For a comprehensive treatment of loss functions, gradient descent, and optimization, see Section 0.1: ML Basics: Features, Optimization & Generalization. For hands-on PyTorch training loops, see Section 0.3: PyTorch Tutorial.
This page collects the most commonly referenced loss functions and optimizers in a single lookup table. For derivations, intuition, and worked examples, see the main text references above.

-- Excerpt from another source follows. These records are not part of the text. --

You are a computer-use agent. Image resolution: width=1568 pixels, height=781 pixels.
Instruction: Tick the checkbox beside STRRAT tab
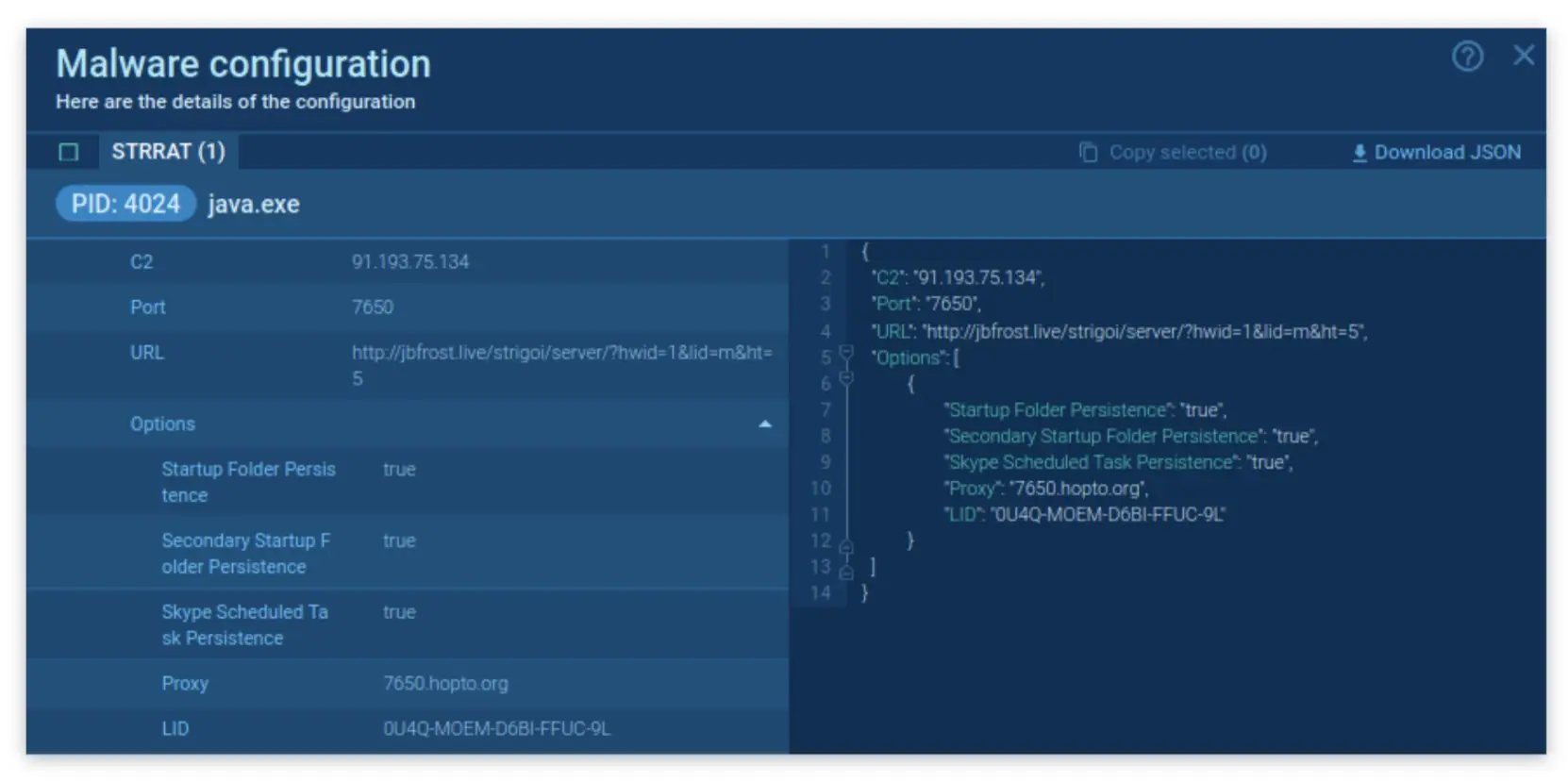coord(69,152)
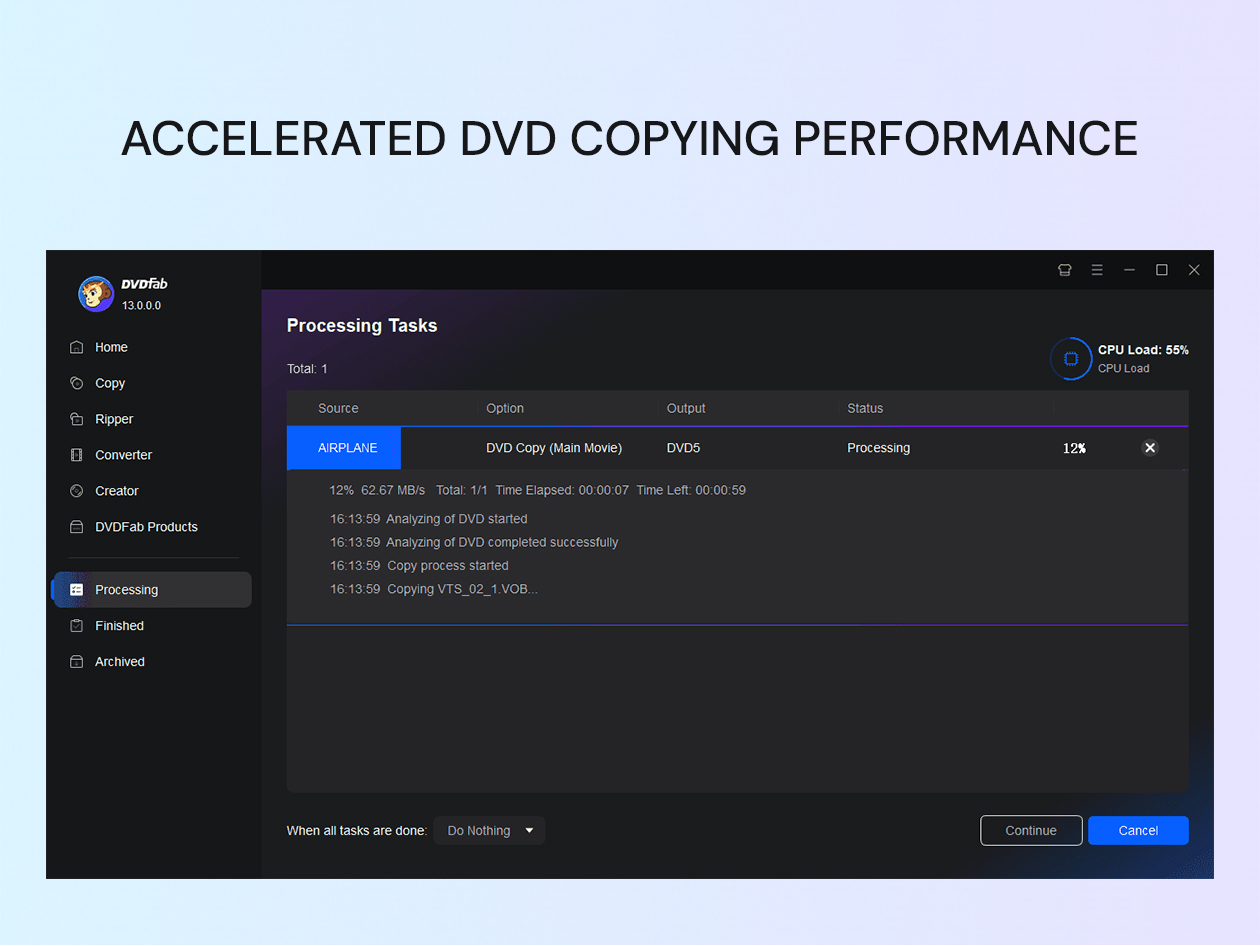Select the 'Copying VTS_02_1.VOB' log line
1260x946 pixels.
point(434,589)
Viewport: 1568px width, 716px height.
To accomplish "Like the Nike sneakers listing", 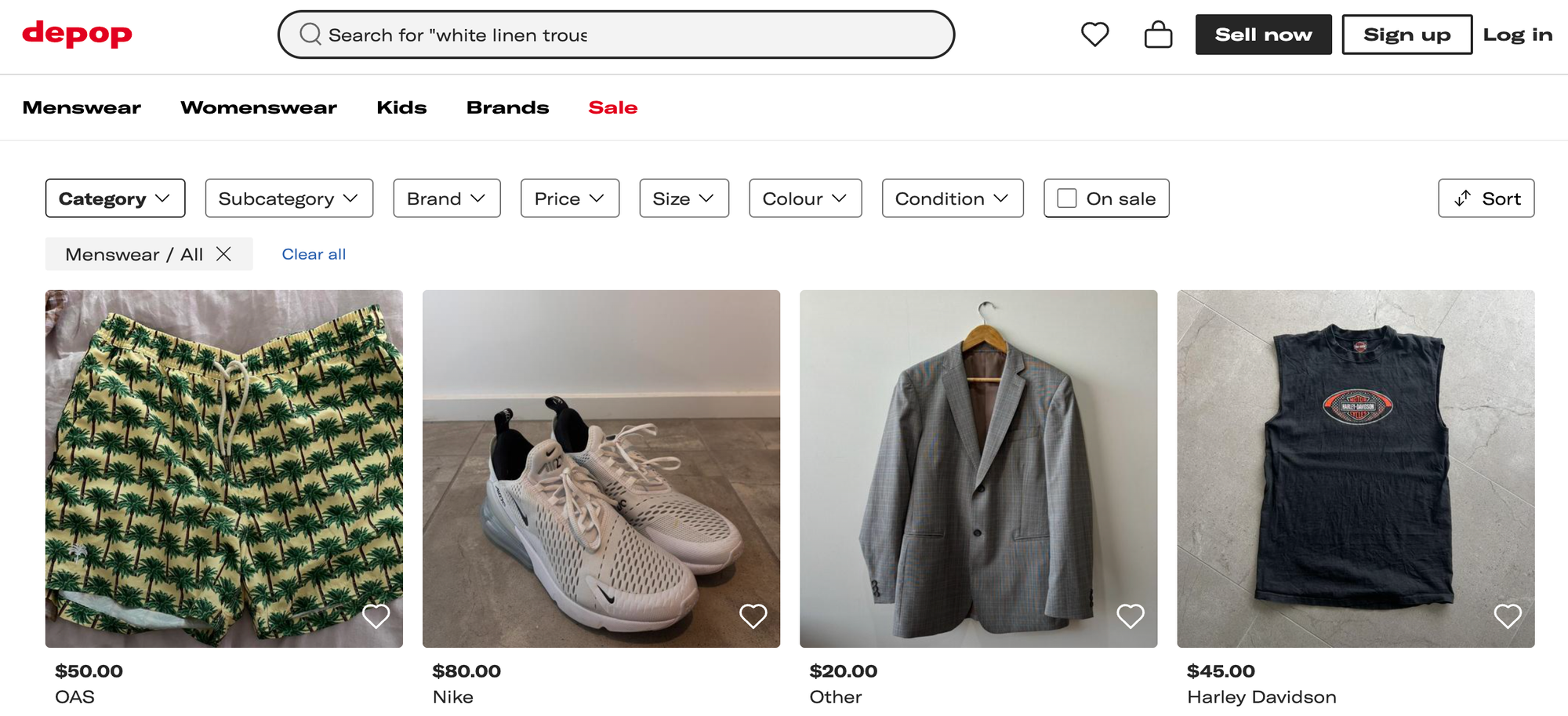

Loss Functions Quick Reference
| Loss Function | Formula | Use Case |
|---|---|---|
| Cross-Entropy | $- \Sigma y_i \log(p_i)$ | Language modeling, classification |
| Mean Squared Error | $(1/n) \Sigma (y_i - p_i)^2$ | Regression, reward modeling |
| Binary Cross-Entropy | $-[y \log(p) + (1-y) \log(1-p)]$ | Binary classification, DPO preference pairs |
| Contrastive Loss | Various formulations | Embedding training (Chapter 18), CLIP |
| Hinge Loss | $\max(0, 1 - y \cdot p)$ | SVMs, ranking tasks |
Optimizers Quick Reference
| Optimizer | Key Property | Typical Use |
|---|---|---|
| SGD | Simple gradient updates; requires LR tuning | Classical ML, some vision models |
| Adam | Adaptive per-parameter learning rates (1st + 2nd moment) | Default for most neural networks |
| AdamW | Adam with decoupled weight decay | BERT, GPT, most modern LLMs |
| Adafactor | Memory-efficient factorized 2nd moments | Very large models where Adam is too memory-heavy |
Most LLM training runs use a warmup phase (learning rate increases linearly from 0 to its peak over the first few thousand steps) followed by a cosine decay (learning rate decreases smoothly back toward 0). This schedule prevents early instability and allows fine-grained convergence later in training. For implementation details, see Section 0.1.